Auburn head basketball coach Bruce Pearl led a brilliant Final Four effort during the Tigers’ run to the 2025 Final Four. Unfortunately, as he’ll admit, he didn’t get the job done against Florida in a 79-73 loss at the Alamodome.
Pearl’s only path to redemption is on the recruiting trail, and when the time is right, the hardwood. AL.com’s Peter Rauterkus projects a tough path to redemption, bringing up another “R” word to describe what’s next:
Rebuilding.
“Auburn will have somewhat of a rebuild on its hands, losing a number of key players due to exhausted eligibility. The Tigers have a few players that could return as well, but nothing is guaranteed,” Rauterkus wrote.
Johni Broome, Dylan Cardwell, Miles Kelly, Denver Jones, and Chris Moore are definite goners. So that’s four of the team’s five starters for sure not returning. Chad Baker-Mazara scolded a reporter for asking him if he’d return next year, so CBM’s return is a question mark.
A rebuild is not an unfair label. But luckily, this isn’t pro sports. Rebuilding can happen quickly.
Basketball has fewer players and is a more spontaneous sport than football, so Pearl won’t have to suffer like Hugh Freeze did after the Bryan Harsin years — which were themselves afflicted by Gus Malzahn’s firing coming during a once-in-a-lifetime COVID-19-stricken recruiting cycle. Bruce served his time in 2014 following Tony Barbee’s departure.

[Problems to work on]
**A.** Answer these questions using the Auburn basketball article, one answer per line, marked as the questions are.
(i) What was the final score of Auburn's loss to Florida?
(ii) Which player scolded a reporter for asking whether he would return next year?
(iii) In what year did Pearl serve his time following Tony Barbee's departure?
**B.** Rewrite the Auburn basketball article from "Pearl’s only path" to "a question mark.", replacing every "Tigers" with "Auburn squad".
**C.** Extend the Auburn basketball article by writing what comes after its final sentence.

[Data section]
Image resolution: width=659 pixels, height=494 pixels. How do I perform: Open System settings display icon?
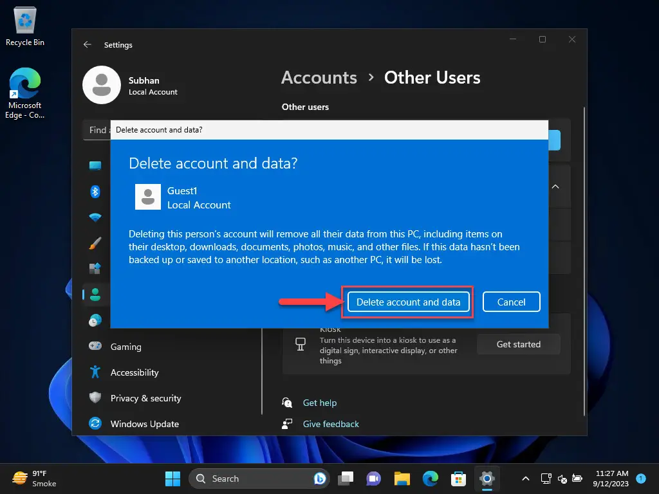95,165
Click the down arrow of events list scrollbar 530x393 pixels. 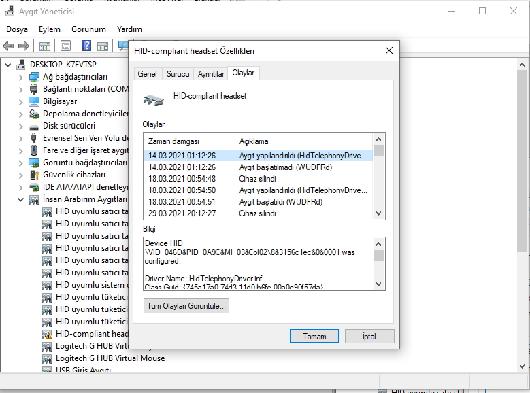pyautogui.click(x=379, y=213)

[Solved problems]
**A.**
(i) 79-73
(ii) Chad Baker-Mazara
(iii) 2014

**B.**
Pearl’s only path to redemption is on the recruiting trail, and when the time is right, the hardwood. AL.com’s Peter Rauterkus projects a tough path to redemption, bringing up another “R” word to describe what’s next:
Rebuilding.
“Auburn will have somewhat of a rebuild on its hands, losing a number of key players due to exhausted eligibility. The Auburn squad have a few players that could return as well, but nothing is guaranteed,” Rauterkus wrote.
Johni Broome, Dylan Cardwell, Miles Kelly, Denver Jones, and Chris Moore are definite goners. So that’s four of the team’s five starters for sure not returning. Chad Baker-Mazara scolded a reporter for asking him if he’d return next year, so CBM’s return is a question mark.

**C.**
With that said, there are many more variables in winning March Madness. Pearl is one of the best and highest-paid coaches in the game, and he hasn’t even made a championship game. That’s the reality of being in NCAA Division I hoops, where there are as many teams as days in a year.
An already unlikely road with the best team in program history is likely going to get tougher in 2025-26 with a target on the Tigers’ back.
Until further notice, that’s what Bruce is signing up for. And if how this Final Four team responded to their loss is any indication, the journey is the destination for Pearl.
Whether or not he ever wins it all at AU, he’ll have been the best thing to ever happen to its basketball program.